Kolis has attempted to match that atmosphere with an equally formless performance.
That’s not to say Kolis’ project is unstructured or improvised. On the contrary, Kolis has been envisioning such a project for years. Earlier this year, he recruited a group of dance, theatre and non-art majors to play the characters. Since then, the group has been rehearsing three times a week.
The performance itself is difficult to describe, but includes a series of vignettes — ranging from 90 seconds to 10 minutes long — that play out inside the bar. Bar patrons and wait staff will be free to come and go as they please and Kolis said there will be no stage, no velvet ropes and few boundaries.
And that’s the point: “Everything will be very typical — except the performance.”
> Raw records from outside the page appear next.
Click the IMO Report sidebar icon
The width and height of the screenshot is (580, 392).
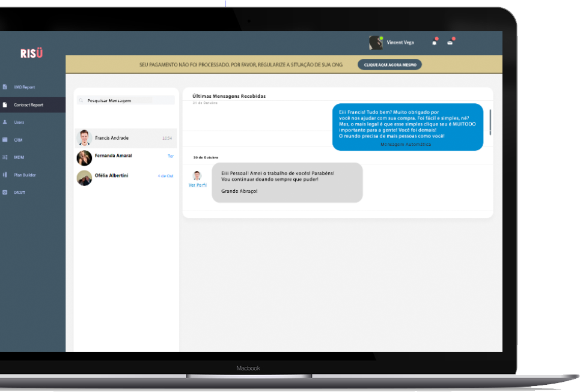click(x=5, y=87)

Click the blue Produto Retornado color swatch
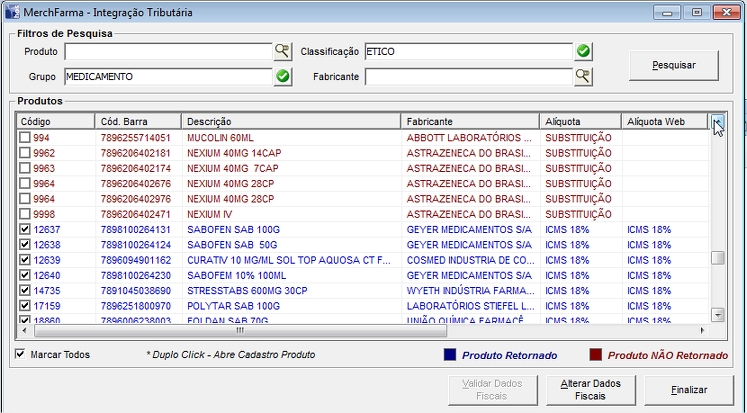pyautogui.click(x=449, y=354)
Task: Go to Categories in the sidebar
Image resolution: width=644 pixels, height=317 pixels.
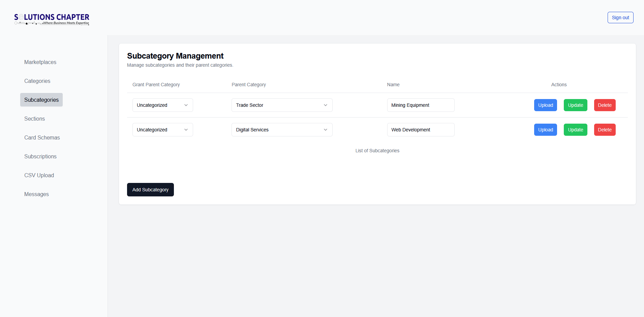Action: pos(37,81)
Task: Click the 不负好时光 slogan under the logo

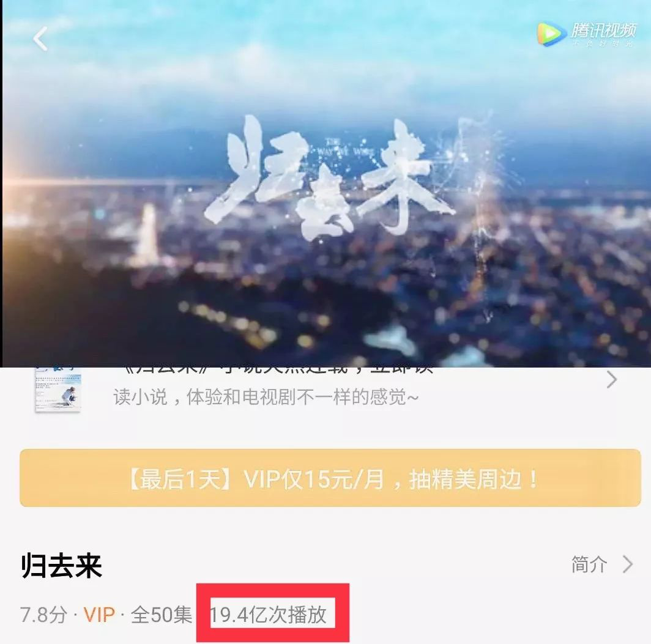Action: tap(603, 43)
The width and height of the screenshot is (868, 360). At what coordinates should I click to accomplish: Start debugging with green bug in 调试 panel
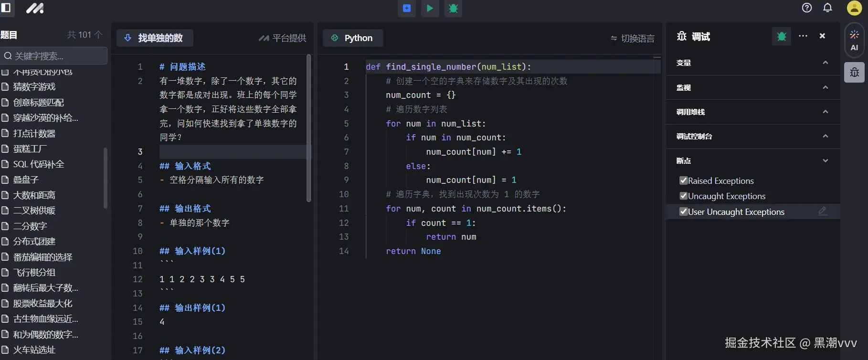tap(782, 36)
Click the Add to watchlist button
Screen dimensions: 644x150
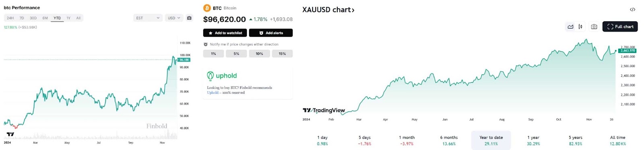pos(225,33)
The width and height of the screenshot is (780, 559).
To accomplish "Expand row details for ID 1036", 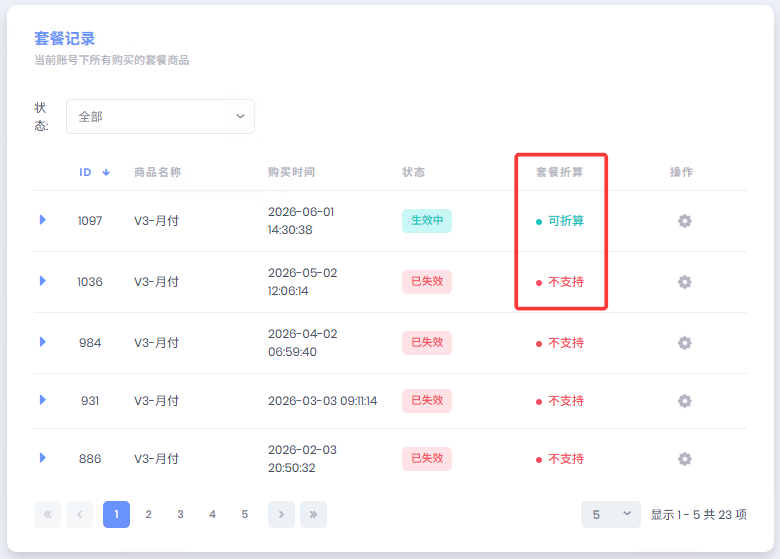I will click(x=43, y=281).
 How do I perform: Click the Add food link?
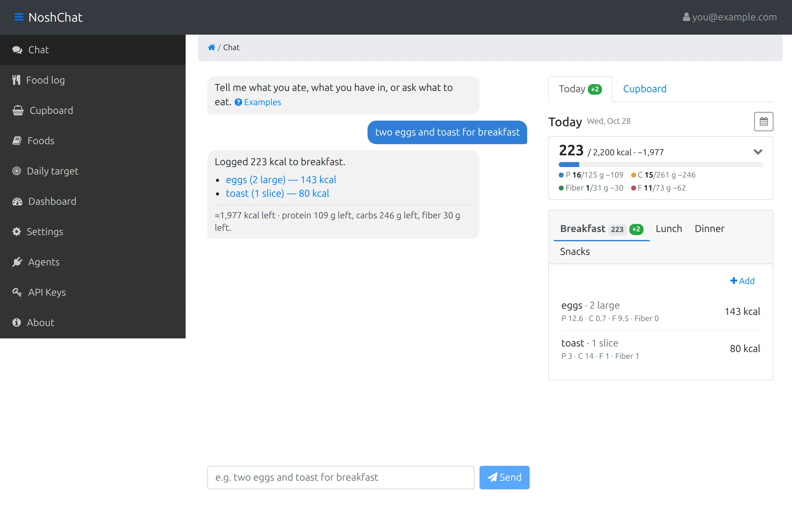coord(742,281)

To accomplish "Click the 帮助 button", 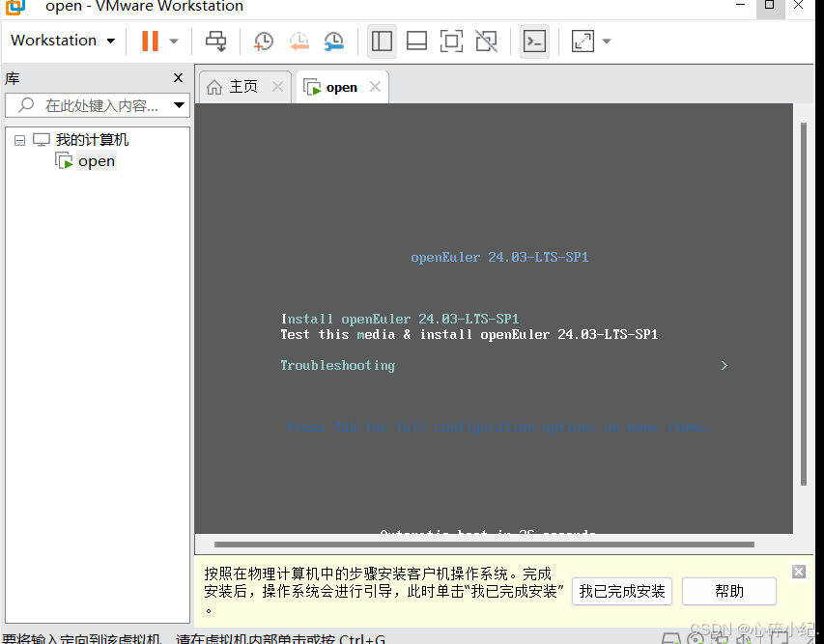I will coord(729,591).
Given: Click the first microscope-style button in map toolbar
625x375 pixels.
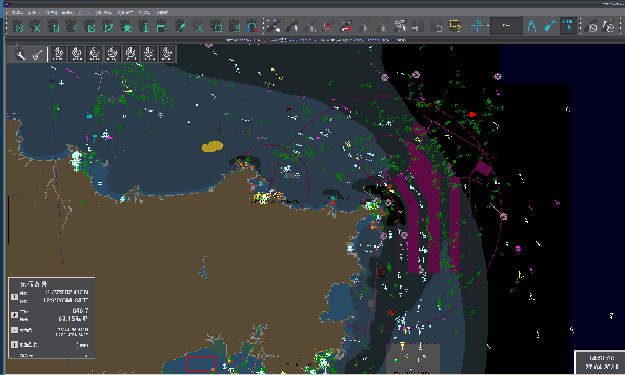Looking at the screenshot, I should pos(58,54).

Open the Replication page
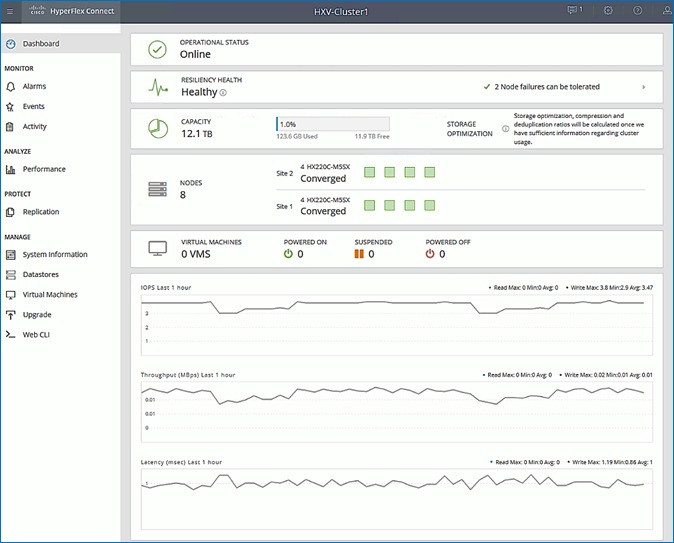pyautogui.click(x=40, y=212)
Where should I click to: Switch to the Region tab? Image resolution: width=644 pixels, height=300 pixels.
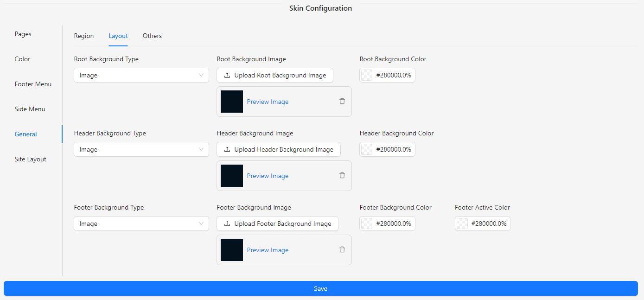click(84, 36)
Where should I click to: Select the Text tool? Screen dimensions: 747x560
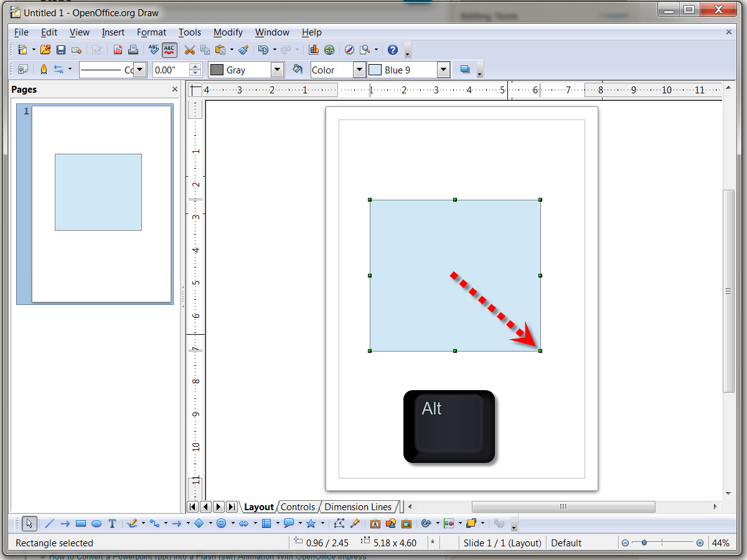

Many of the vignettes require some sort of audience participation. For instance, one vignette is simply a man trying to engage patrons in conversation. Given the unpredictable circumstances of such an endeavor, Kolis and his actors had to prepare for every scenario, from patrons who are too shy to speak, to those who are belligerently drunk.
Some of the vignettes include speaking; some don’t. Some of the vignettes will be obvious for patrons to spot; others won’t.
That’s why Kalis encouraged people to come to the show more than once. Each performance, he said, will necessarily be impacted by the mood and experience of the audience.
“People just have to come and see it,” Kolis said.
Performances are 8:30 p.m. tonight, Saturday and Sunday.